=== EXERCISE DETAILS ===
Rewrite only the lines of the records starting with the line that contains "Screenshot is 1024x1936." and going on through the line that contains "Trans Ladyboy (542, 1920)", keeping the requests unchanged. Scale every coordinate in the answers by 0.4, rounding to whole numbers with halves rounded up.

— START —

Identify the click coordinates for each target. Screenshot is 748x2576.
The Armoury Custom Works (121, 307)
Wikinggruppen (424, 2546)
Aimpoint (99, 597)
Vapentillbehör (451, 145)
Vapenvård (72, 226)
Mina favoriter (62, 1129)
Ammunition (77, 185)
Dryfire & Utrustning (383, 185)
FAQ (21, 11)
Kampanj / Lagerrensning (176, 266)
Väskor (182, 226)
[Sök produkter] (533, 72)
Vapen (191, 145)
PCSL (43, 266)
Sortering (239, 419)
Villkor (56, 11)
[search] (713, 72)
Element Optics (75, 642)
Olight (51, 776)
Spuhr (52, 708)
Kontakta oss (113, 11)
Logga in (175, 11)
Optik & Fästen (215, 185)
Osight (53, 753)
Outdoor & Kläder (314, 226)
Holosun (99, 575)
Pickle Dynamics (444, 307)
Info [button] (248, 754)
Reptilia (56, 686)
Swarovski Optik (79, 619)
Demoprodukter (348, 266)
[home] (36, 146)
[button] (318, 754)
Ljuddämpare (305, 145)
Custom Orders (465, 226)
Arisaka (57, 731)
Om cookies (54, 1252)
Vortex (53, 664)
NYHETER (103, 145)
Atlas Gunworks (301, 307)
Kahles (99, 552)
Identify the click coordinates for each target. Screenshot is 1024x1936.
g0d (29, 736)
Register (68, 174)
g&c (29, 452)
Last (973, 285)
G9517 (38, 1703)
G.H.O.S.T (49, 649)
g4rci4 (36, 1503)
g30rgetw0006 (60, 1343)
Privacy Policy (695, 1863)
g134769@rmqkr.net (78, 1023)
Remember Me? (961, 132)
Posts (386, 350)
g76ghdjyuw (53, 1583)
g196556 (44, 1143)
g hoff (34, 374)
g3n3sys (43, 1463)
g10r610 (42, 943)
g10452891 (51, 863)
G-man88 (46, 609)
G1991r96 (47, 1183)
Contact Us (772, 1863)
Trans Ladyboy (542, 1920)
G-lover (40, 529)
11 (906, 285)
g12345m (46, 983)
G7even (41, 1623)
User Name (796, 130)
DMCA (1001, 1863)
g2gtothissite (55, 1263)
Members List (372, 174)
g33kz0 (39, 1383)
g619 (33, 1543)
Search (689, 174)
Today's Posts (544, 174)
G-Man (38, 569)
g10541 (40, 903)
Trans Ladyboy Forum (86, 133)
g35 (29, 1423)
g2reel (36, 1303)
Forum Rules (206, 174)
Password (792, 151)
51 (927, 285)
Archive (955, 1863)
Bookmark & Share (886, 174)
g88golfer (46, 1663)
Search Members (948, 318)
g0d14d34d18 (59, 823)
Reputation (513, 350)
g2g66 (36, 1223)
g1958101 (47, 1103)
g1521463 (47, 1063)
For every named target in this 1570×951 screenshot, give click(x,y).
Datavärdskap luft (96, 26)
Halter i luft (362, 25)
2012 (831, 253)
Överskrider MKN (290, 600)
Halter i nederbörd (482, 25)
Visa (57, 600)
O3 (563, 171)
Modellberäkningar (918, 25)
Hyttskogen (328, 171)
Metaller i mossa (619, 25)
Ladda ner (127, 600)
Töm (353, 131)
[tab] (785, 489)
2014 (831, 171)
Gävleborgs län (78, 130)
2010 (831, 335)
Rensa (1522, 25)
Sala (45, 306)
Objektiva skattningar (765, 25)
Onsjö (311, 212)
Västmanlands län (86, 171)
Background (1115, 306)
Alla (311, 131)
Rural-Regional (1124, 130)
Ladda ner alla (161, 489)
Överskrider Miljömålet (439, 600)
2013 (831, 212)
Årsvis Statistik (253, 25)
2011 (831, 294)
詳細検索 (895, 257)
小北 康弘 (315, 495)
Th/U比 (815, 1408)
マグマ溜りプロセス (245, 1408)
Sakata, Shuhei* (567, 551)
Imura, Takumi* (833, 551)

— END —

=== ANSWER TO THE PROBLEM ===
Identify the click coordinates for each target. Screenshot is 1024x1936.
g0d (12, 294)
Register (27, 70)
g&c (12, 181)
Last (389, 114)
G9517 (15, 681)
G.H.O.S.T (20, 260)
g4rci4 (14, 601)
g30rgetw0006 (24, 537)
Privacy Policy (278, 745)
g134769@rmqkr.net (31, 409)
Remember Me? (384, 53)
Posts (154, 140)
g76ghdjyuw (21, 633)
g196556 (18, 457)
g hoff (14, 150)
g3n3sys (17, 585)
g10r610 (17, 377)
g10452891 (20, 345)
G-man88 (18, 244)
G1991r96 (19, 473)
Contact Us (309, 745)
Trans Ladyboy (217, 768)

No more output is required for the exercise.